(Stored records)

···

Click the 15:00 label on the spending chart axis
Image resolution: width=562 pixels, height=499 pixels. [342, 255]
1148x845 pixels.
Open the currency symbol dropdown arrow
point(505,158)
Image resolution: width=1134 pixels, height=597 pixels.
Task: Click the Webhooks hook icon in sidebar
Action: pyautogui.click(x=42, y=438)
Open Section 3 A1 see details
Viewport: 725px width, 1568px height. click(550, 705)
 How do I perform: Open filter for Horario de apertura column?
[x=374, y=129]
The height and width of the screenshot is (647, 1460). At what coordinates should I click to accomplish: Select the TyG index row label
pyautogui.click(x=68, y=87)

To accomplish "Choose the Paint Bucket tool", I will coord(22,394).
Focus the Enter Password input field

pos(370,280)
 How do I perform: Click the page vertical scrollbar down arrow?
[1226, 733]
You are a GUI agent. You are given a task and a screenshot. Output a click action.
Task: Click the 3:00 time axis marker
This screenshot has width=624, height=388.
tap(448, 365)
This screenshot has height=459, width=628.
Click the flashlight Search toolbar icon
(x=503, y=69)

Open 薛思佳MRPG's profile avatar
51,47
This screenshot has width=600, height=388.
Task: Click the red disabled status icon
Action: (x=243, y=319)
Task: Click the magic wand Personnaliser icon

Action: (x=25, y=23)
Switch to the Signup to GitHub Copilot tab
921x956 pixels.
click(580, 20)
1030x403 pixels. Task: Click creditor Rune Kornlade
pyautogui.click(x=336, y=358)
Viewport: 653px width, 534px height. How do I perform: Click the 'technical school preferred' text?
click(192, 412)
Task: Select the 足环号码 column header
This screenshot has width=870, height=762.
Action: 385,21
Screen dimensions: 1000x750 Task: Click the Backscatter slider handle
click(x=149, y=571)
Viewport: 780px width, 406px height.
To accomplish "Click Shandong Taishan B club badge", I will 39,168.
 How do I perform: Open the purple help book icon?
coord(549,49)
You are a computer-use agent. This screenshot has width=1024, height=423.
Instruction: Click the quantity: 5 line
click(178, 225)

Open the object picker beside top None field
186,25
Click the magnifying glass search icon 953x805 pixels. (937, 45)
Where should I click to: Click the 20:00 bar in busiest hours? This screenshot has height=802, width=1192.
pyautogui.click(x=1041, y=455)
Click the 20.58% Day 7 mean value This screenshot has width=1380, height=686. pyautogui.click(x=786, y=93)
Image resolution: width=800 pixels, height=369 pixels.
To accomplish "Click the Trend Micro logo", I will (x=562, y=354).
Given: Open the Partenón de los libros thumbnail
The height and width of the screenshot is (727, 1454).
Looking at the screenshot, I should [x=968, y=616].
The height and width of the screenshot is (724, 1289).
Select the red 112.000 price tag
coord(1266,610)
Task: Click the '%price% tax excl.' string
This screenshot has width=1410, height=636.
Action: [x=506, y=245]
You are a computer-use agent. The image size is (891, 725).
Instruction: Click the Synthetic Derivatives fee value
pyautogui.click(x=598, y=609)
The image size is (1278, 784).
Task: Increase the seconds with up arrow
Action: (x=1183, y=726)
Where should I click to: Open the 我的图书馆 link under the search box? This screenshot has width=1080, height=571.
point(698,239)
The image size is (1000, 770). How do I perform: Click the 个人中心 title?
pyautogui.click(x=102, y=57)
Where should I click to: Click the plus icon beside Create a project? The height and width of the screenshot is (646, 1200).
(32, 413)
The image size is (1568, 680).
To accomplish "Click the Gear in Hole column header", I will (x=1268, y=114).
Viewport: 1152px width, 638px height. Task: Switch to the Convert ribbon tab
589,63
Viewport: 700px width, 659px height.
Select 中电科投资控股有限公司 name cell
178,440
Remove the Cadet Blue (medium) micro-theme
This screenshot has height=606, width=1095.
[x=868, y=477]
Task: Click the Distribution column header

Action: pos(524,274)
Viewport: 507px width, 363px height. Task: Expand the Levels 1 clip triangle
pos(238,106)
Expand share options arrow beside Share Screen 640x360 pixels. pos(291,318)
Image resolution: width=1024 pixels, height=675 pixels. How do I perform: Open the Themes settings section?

···

WHAT YOU HAVE TO DO: Once you reach the line that holds "This screenshot has width=1410, height=636.", print it and every line after it through the end of the records, word for word.

ANSWER SECTION:
This screenshot has width=1410, height=636.
Action: [x=506, y=245]
You are a computer-use agent. The image size is (891, 725).
Instruction: Click the Synthetic Derivatives fee value
pyautogui.click(x=598, y=609)
The image size is (1278, 784).
Task: Increase the seconds with up arrow
Action: (x=1183, y=726)
Where should I click to: Open the 我的图书馆 link under the search box? This screenshot has width=1080, height=571.
point(698,239)
The image size is (1000, 770). How do I perform: Click the 个人中心 title?
pyautogui.click(x=102, y=57)
Where should I click to: Click the plus icon beside Create a project? The height and width of the screenshot is (646, 1200).
(32, 413)
The image size is (1568, 680).
To accomplish "Click the Gear in Hole column header", I will (x=1268, y=114).
Viewport: 1152px width, 638px height. Task: Switch to the Convert ribbon tab
589,63
Viewport: 700px width, 659px height.
Select 中电科投资控股有限公司 name cell
178,440
Remove the Cadet Blue (medium) micro-theme
This screenshot has height=606, width=1095.
[x=868, y=477]
Task: Click the Distribution column header

Action: pos(524,274)
Viewport: 507px width, 363px height. Task: Expand the Levels 1 clip triangle
pos(238,106)
Expand share options arrow beside Share Screen 640x360 pixels. pos(291,318)
Image resolution: width=1024 pixels, height=675 pixels. How do I perform: Open the Themes settings section?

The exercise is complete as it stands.